Zimmer hip replacement problems

According to the Zimmer hip lawsuit filed on July 9, 2012 in the U.S. District Court, Eastern District of North Carolina, the plaintiff asserts that he selected Zimmer’s metal-on-metal Durom cup hip model due to his active lifestyle. Although he completed physical therapy after implantation, over time he began to experience pain and a grinding sensation in his hip. In 2010, he began to suffer from tinnitus, and in 2011, he tested for high levels of chromium and cobalt in his blood, resulting in fatigue, headaches and frequent and sometimes uncontrollable urination.

When the pain became agonizing, the plaintiff then elected to undergo total revision surgery. According to his medical record, his surgeon noted that he suffered from a “failed right total hip replacement with metal-on-metal reaction.” After the second surgery, he remains in pain and also suffers from difficulty balancing due to his right leg now being longer than his left leg, a permanent condition.

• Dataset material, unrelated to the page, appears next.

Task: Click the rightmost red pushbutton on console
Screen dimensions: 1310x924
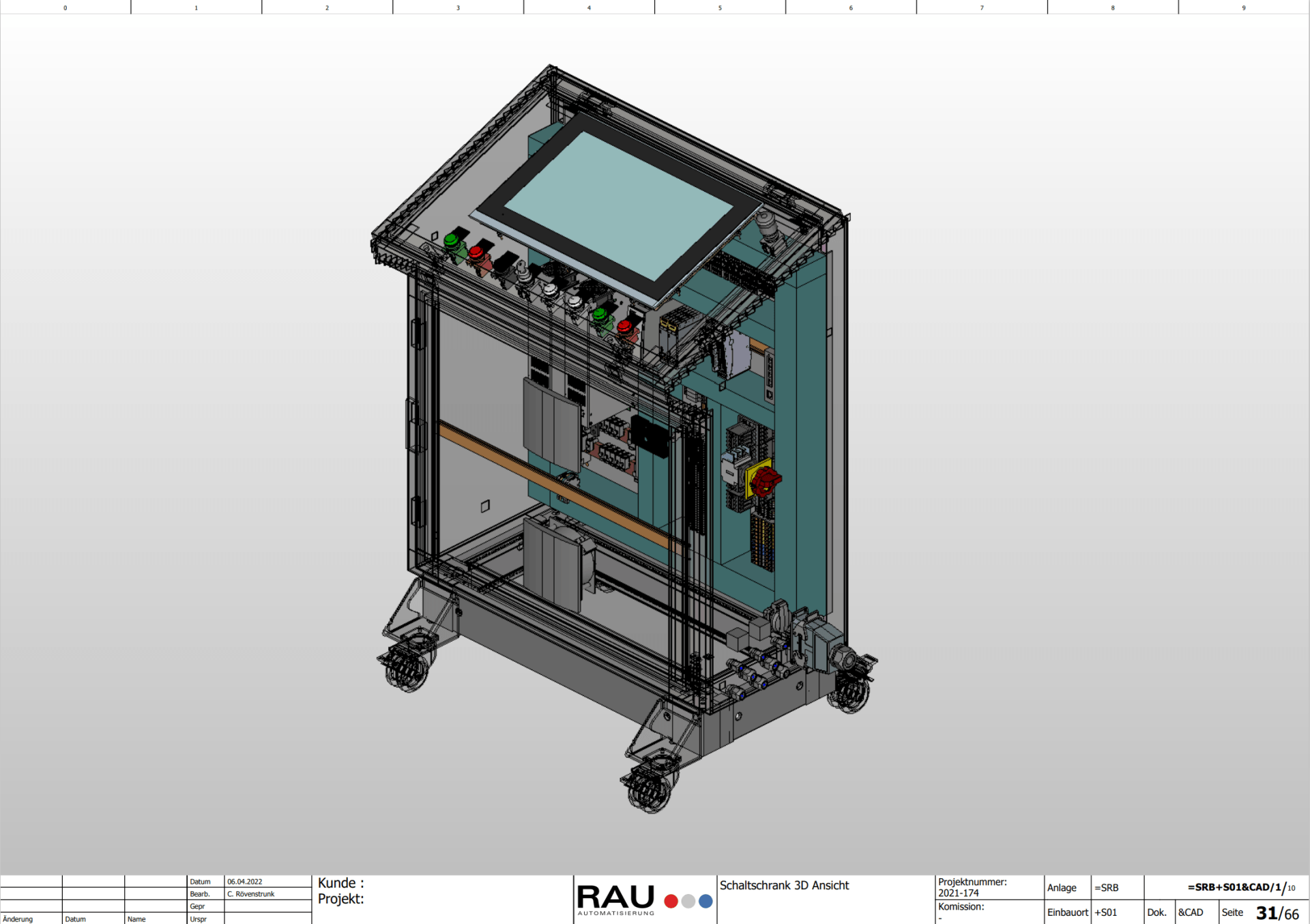Action: 624,327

Case joins others filed by Zimmer hip lawyer

Although filed in the Eastern District of North Carolina, the Zimmer hip lawsuit may be eligible to join the Zimmer hip multidistrict litigation (MDL) in District Court of New Jersey.

Plaintiffs seeking damages for Zimmer hip replacement problems have complained that the device was cleared for sale by the FDA in 2006 through a process called 510(k) review, which allows the health agency to expedite the process with limited review if the manufacturer can show that the device is “substantially similar” to a device already on the market.

Some patients who have experienced complications with the Durom Cup hip have consulted a Zimmer hip lawyer to assess the strength of their case.